— Task brief —
Having located "Click the Content icon in sidebar" in the listing below, write out its line and every following line exactly, last line included, without the pictures.

— Data for the task —
=====
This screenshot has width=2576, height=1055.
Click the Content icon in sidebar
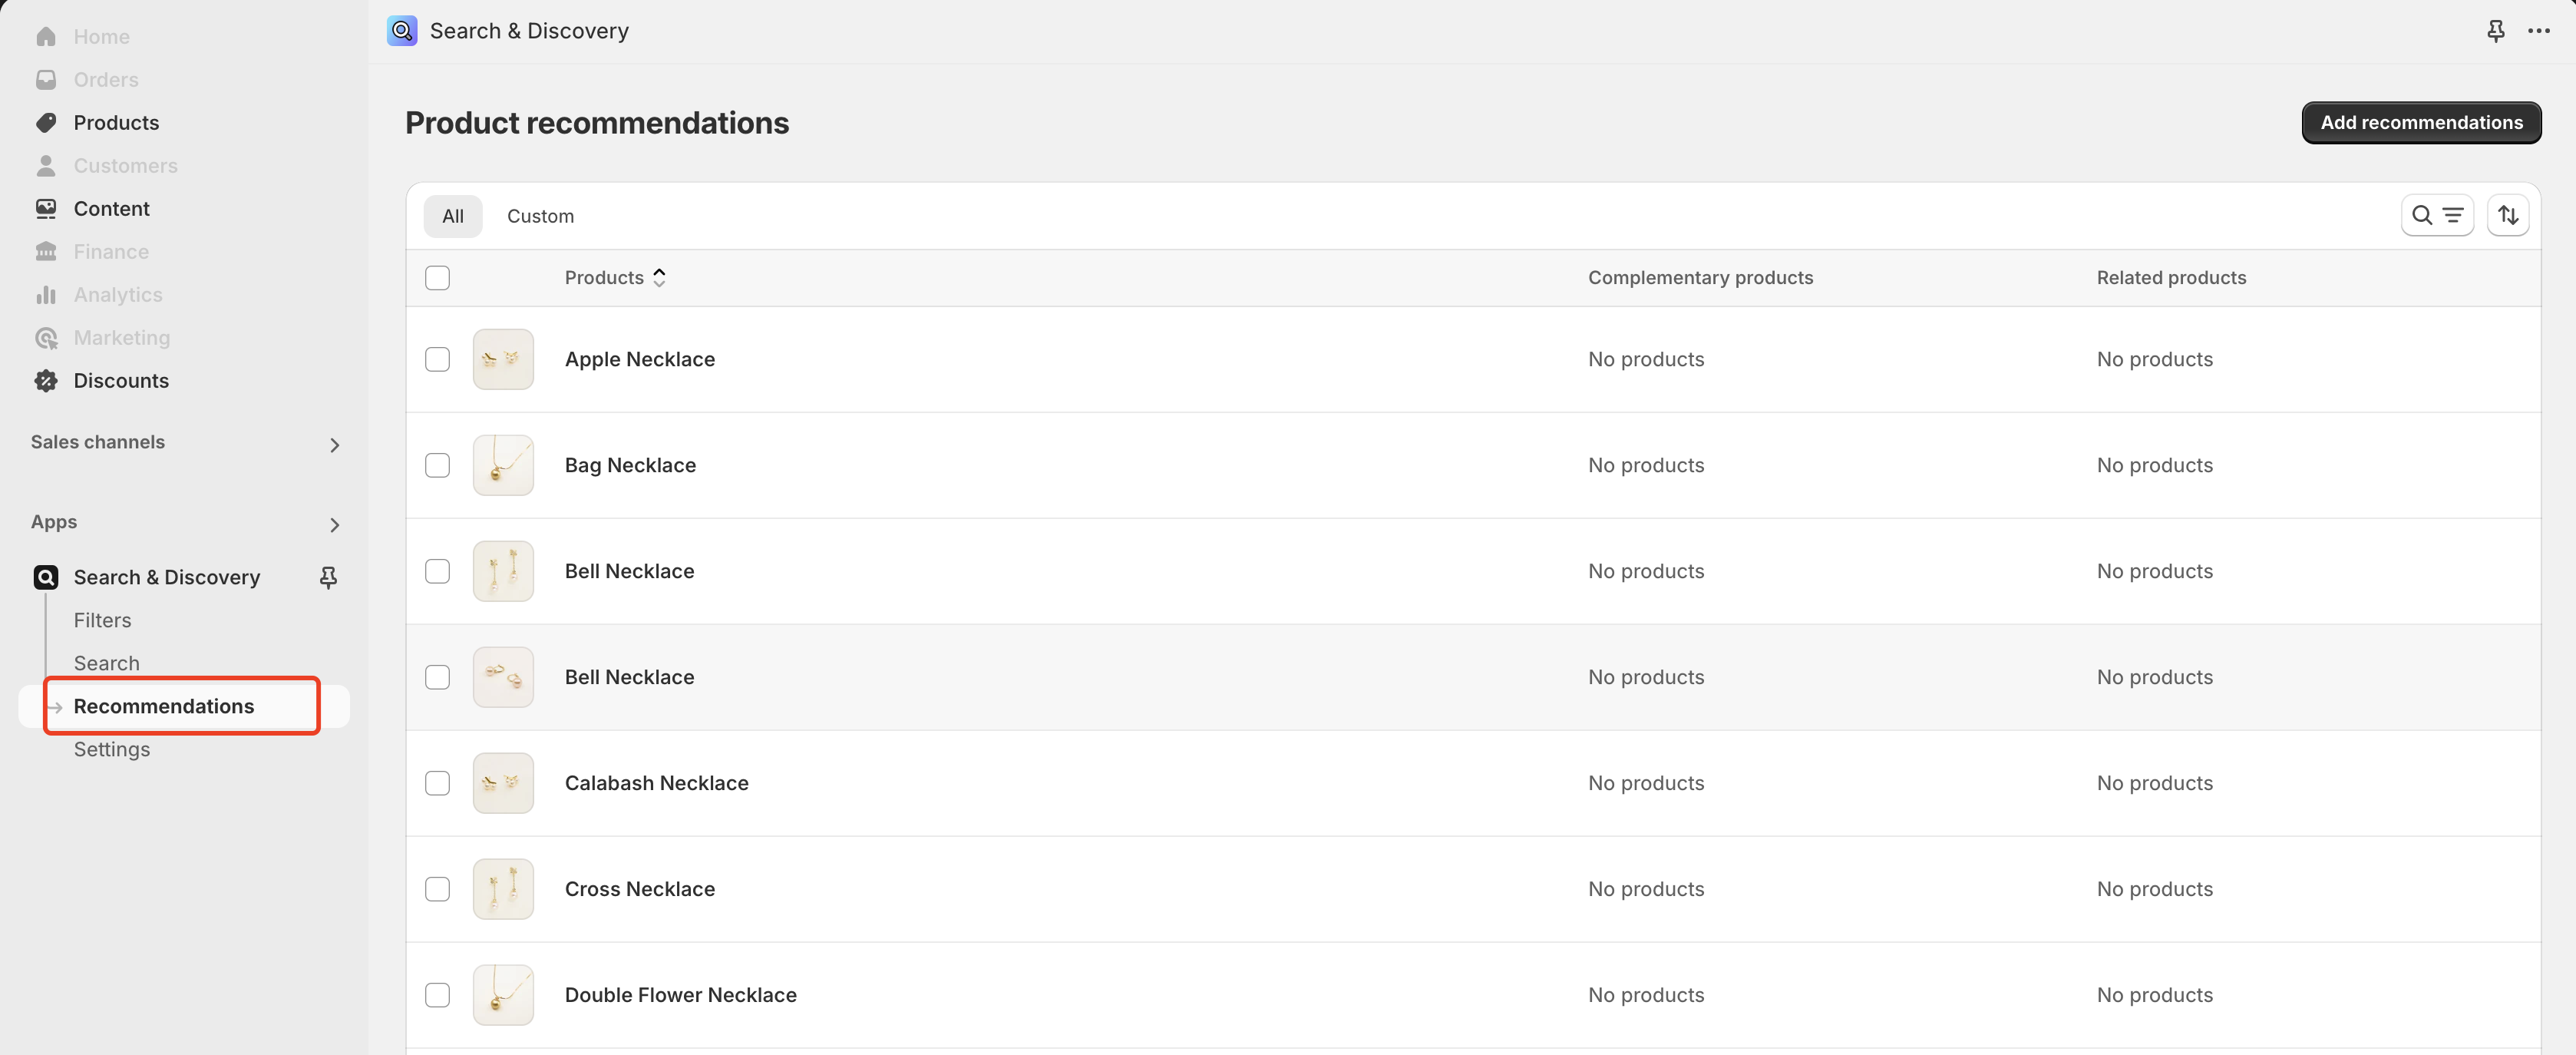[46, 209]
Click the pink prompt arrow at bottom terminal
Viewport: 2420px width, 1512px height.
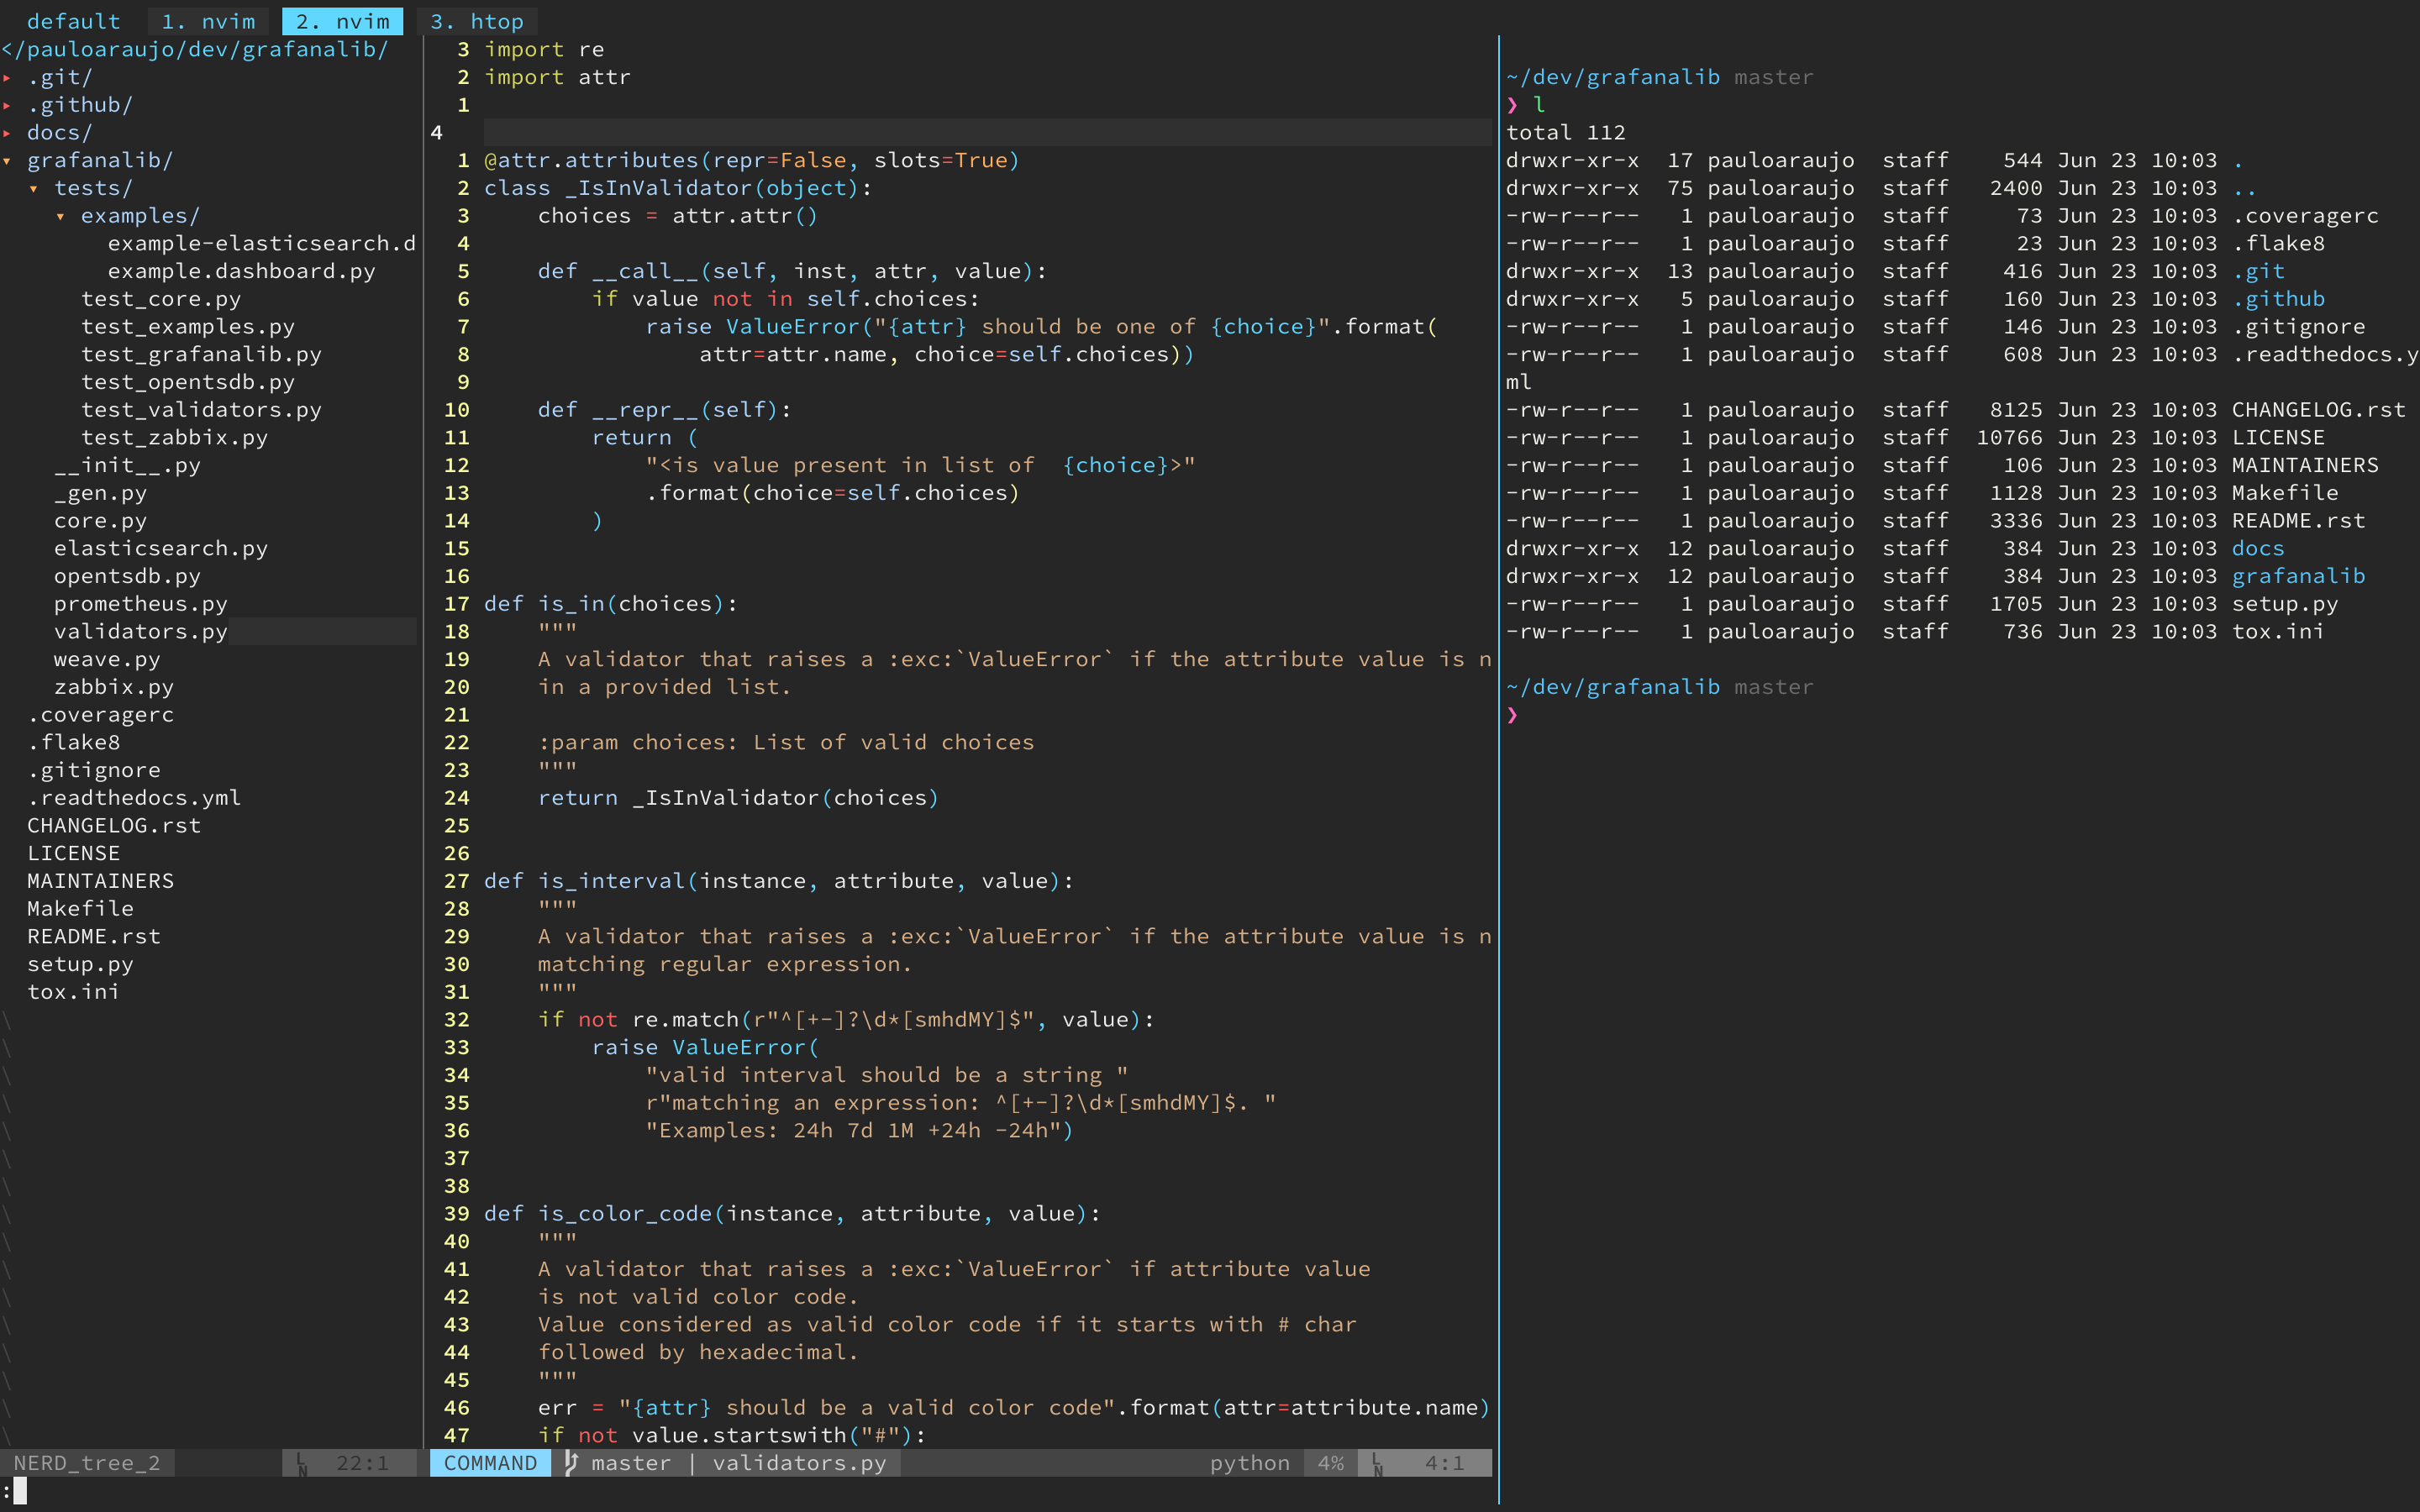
=====
— The answer —
Click the Content icon in sidebar
[46, 209]
Click the pink prompt arrow at bottom terminal
Viewport: 2420px width, 1512px height.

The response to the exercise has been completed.